▶ Problem to work on: Could you copy exactly the lines below, beginning at the line with "Screen dimensions: 780x900" and stopping after the line with "The image size is (518, 375).", with no pictures?

▶ Saved entries:
- - - - -

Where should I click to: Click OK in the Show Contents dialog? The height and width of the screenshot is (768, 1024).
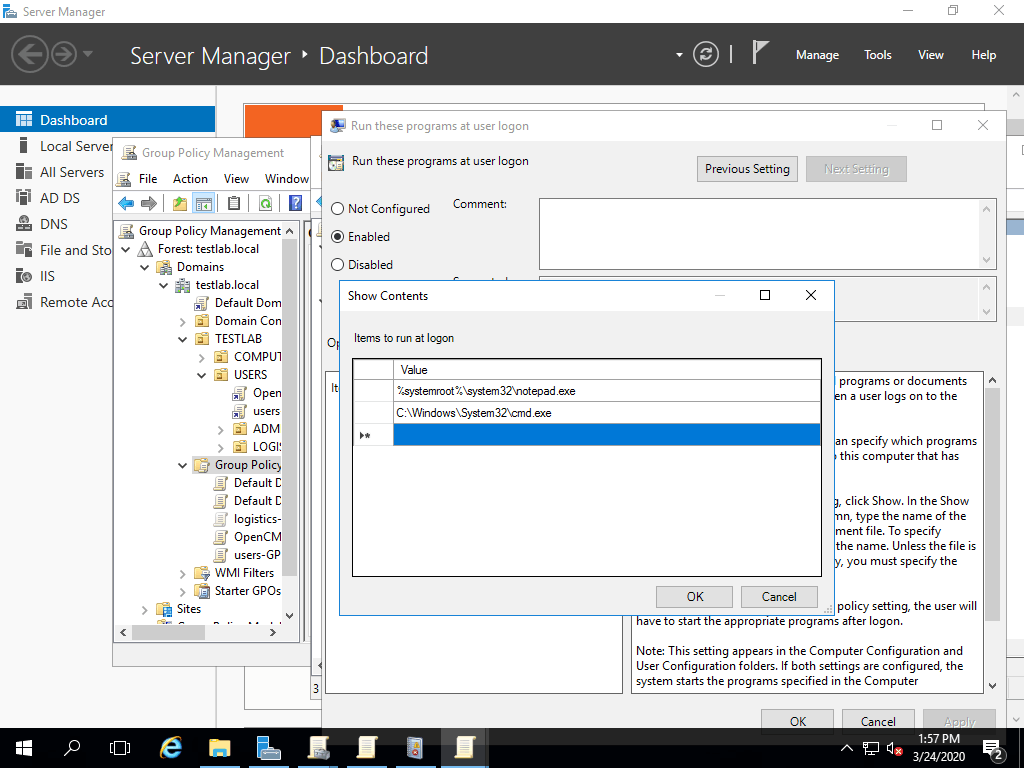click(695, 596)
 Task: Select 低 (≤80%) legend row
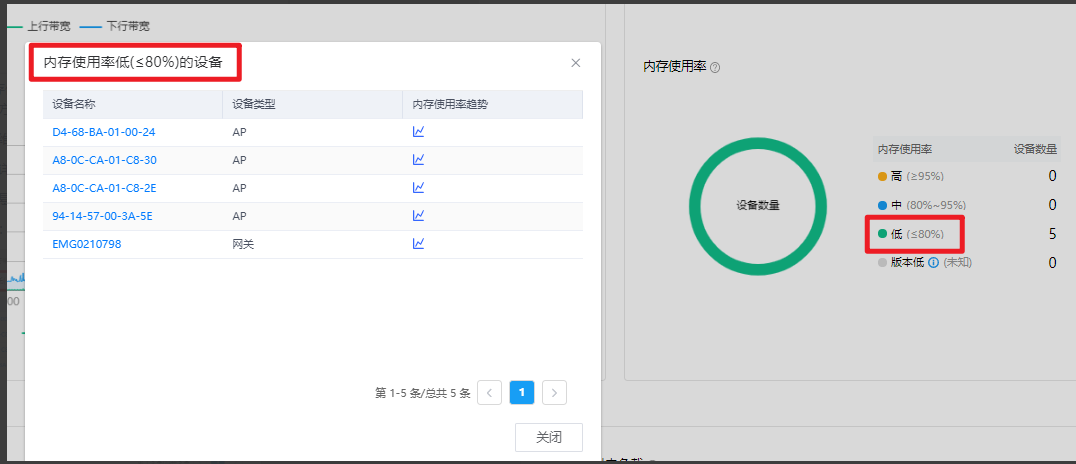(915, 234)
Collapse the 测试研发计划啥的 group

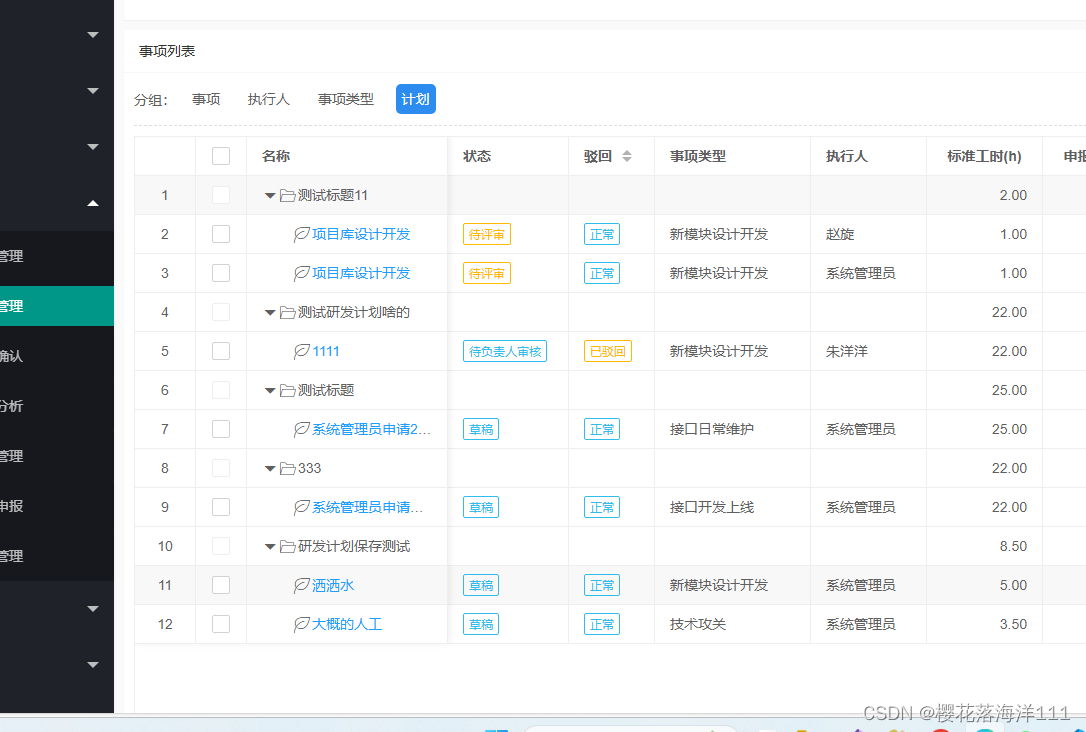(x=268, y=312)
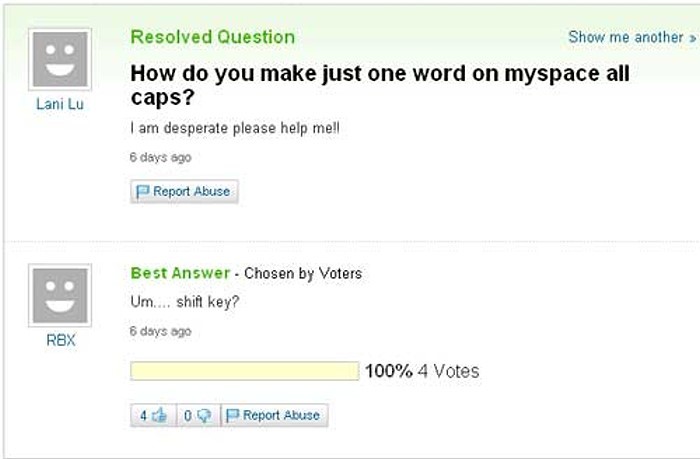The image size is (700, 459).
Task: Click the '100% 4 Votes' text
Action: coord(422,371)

- - - - -

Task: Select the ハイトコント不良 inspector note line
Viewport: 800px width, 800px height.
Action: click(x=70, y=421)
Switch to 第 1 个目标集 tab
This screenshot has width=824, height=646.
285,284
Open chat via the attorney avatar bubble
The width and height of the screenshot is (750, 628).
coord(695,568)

- - - - -

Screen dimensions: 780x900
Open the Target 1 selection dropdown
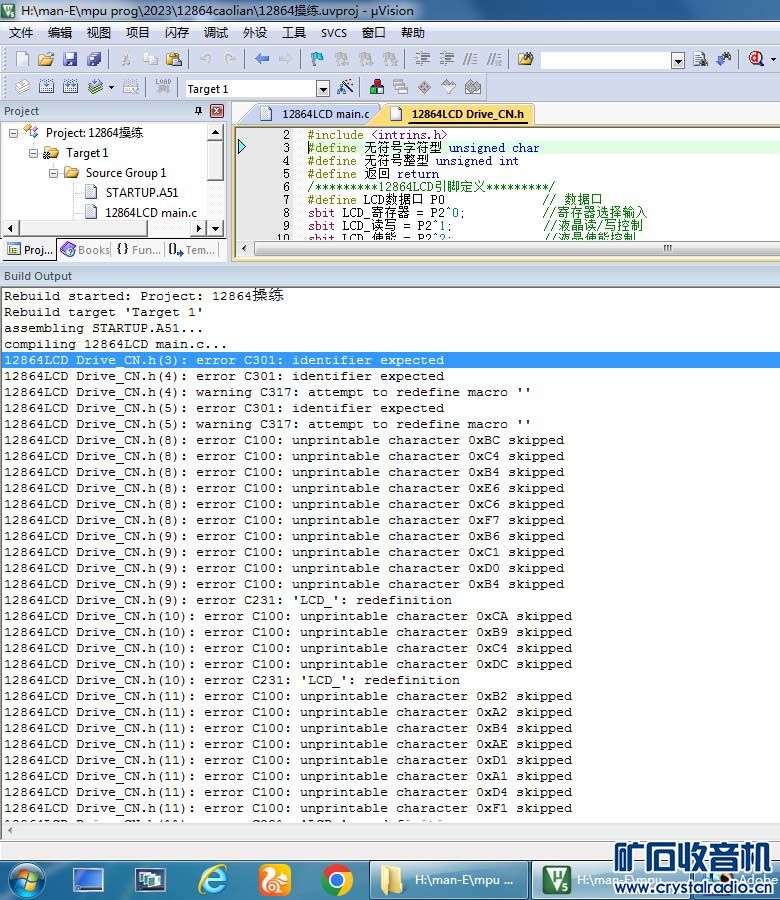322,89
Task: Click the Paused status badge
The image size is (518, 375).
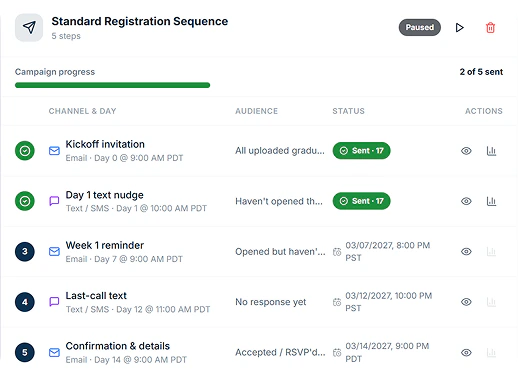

- - - - -

▶ Result:
Screen dimensions: 780x900
Open the Target 1 selection dropdown
322,89
Task: Click the Paused status badge
The image size is (518, 375).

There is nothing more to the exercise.